Our new goal has also forced us to rethink how we partner with other nonprofits, and not just the handful of national nonprofits that focus on play. To be sure, we want organizations such as Playworks. which transforms schools by providing more and better play opportunities at recess and throughout the school day, to thrive. But we also realize that, by themselves, the small inner circle of play-focused national nonprofits do not have the resources or reach to achieve anything but incremental growth in the services they provide.
Since we are in the initial stages of this strategic extension of our work, we cannot yet tell whether it will be successful. We may find that we lack the ability to execute new initiatives that require different skill sets. Or we may lose major funders who are wary of supporting new initiatives or who are uncomfortable with the long-term horizon required to change behavior and societal norms. But we know that at least we are aiming for the right target.
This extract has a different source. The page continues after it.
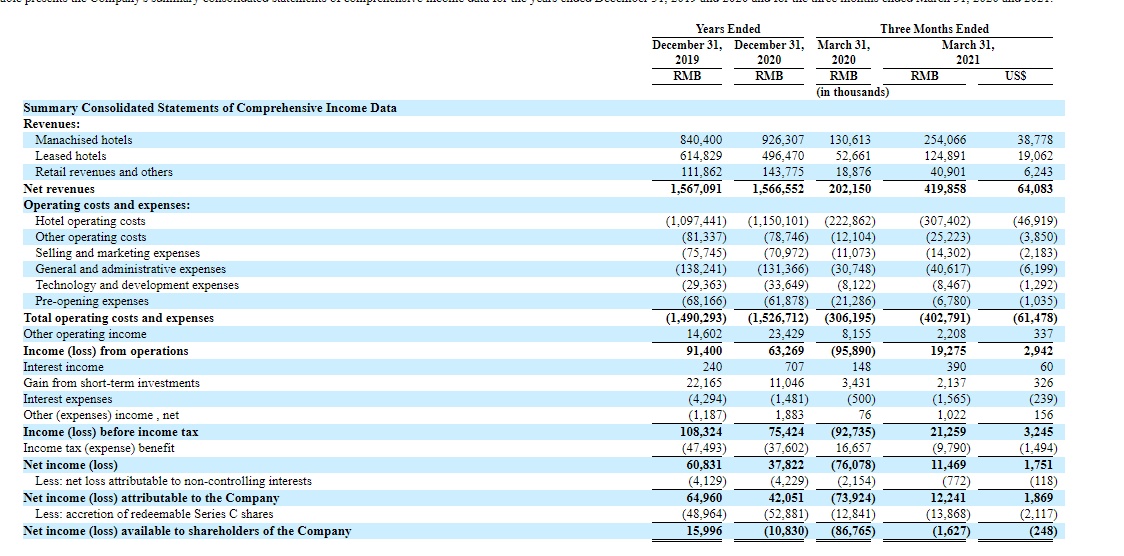Select the Summary Consolidated Statements heading
This screenshot has height=556, width=1124.
pyautogui.click(x=210, y=108)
These strategic shifts presented leadership challenges for both Share Our Strength and KaBOOM! from which we learned important lessons. Our experiences align closely with insights developed by Community Wealth Partners, which has researched a number of historical and present-day change agents also tackling problems at the magnitude they exist—such as the anti-malaria movement, the designated driver campaign, the reduction in crime in New York City in the 1990s, and the anti-tobacco movement. 5
Drawing on our research and experience, we have identified four lessons most critical to achieving transformational change, starting with the most important: setting a long-term, bold goal. This becomes the North Star by which an organization makes decisions and allocates resources and the bottom line against which the organization measures its progress. Everything else flows from it.
Focus: Set a Bold Goal | Solving a social problem at the magnitude it exists requires an organization to shift from focusing on short-term incremental progress to focusing on long-term transformational change. The latter is risky, hard to measure, and even harder to achieve, but it provides the inspiration that generates motivation, resources, and a new sense of what is possible. This means developing a goal so bold that achieving it means a social ill has been eradicated.
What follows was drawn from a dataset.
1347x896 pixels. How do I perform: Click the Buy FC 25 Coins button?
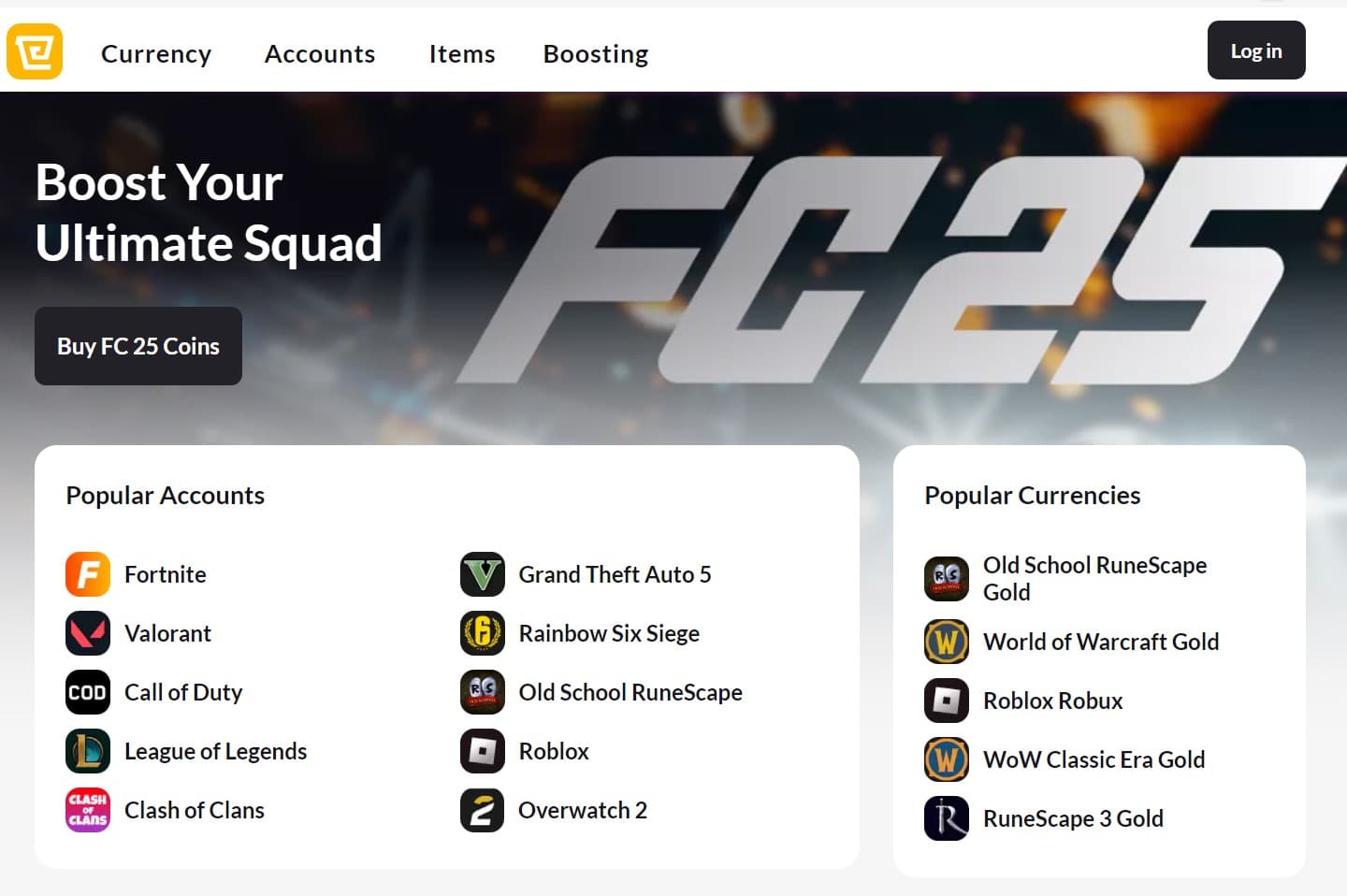pos(138,346)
Malaria No More, for example, adopted the goal in 2006 to end all deaths from malaria in Africa by 2015. This bold goal—considered “crazy” by many inside and outside the malaria field—eventually inspired other organizations to join Malaria No More in achieving it. Since 2006, malaria deaths have fallen by one-third in Africa.
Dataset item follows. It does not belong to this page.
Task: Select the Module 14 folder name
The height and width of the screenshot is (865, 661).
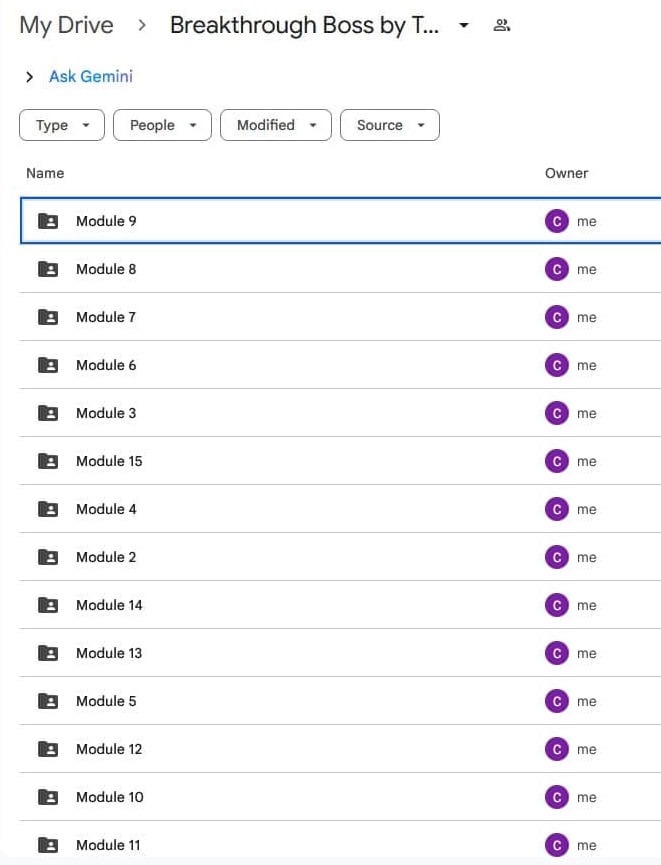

Similarly, in December 2004 the CEO of the Institute for Healthcare Improvement. Donald Berwick, declared a bold goal and issued a challenge to hospital administrators: “Here is what I think we should do. I think we should save 100,000 lives. And I think we should do that by June 14, 2006—18 months from today. Some is not a number; soon is not a time. Here’s the number: 100,000. Here’s the time: June 14, 2006—9 a.m.” Hospitals that participated in the challenge saved an estimated 122,300 more lives than were projected during this time frame. 6
It is also important to create a sense of urgency and a reason to believe that the long-term bold goal can be accomplished. This can be achieved by setting shorter-term milestones and developing small-scale proof points. The Campaign for Tobacco-Free Kids and its partners had a long-term goal to reduce tobacco use and its deadly toll. They also set a shorter-term goal of establishing FDA jurisdiction over tobacco, which they achieved in 2009, giving stakeholders faith that even bigger change was possible. 7
The challenge with a bold goal is that, by definition, it aims at a target that is large, complex, and poorly understood. For many stakeholders at Share Our Strength and KaBOOM. this was not what they’d signed up for. This shift has presented challenges for both organizations in their relationships with internal and external stakeholders.
At Share Our Strength, we recognized that the most important audience for this strategic shift was the person sitting next to us. If we couldn’t persuade, inspire, or explain our new goal to our co-worker, what chance was there of winning over others? So we spent weeks making sure that everyone at Share Our Strength was on the same page. We also recognized that we needed to integrate new staff with very different work styles and expertise into our existing team. We brought on former political campaign operatives accustomed to working with urgency in an environment of complexity and uncertainty. But we needed them to work with existing staff used to operating in a more planned and deliberate manner. At times, there were clashes.
In reviewing our partnerships in light of our new strategy, we identified a case of misalignment and made the hard decision to let a million-dollar corporate relationship expire. And some of our nonprofit partners had reservations about being held accountable for ending childhood hunger by 2015. But we accepted these as the costs of doing business in a new way.
At KaBOOM. we now are in the process of convincing partners to adapt with us. Some partners are embracing the shift because they share the belief that active play—whether on the playground or not—leads to better outcomes for children and that playgrounds alone won’t solve the problem. Others are not interested in empowering play advocates because the primary value they derive from partnering with us is a high-end employee volunteer engagement experience with a tangible product (playgrounds) to tout. Still others have expressed concern that focusing on play may dilute the citizen engagement and social capital that comes from building a playground in partnership with a community.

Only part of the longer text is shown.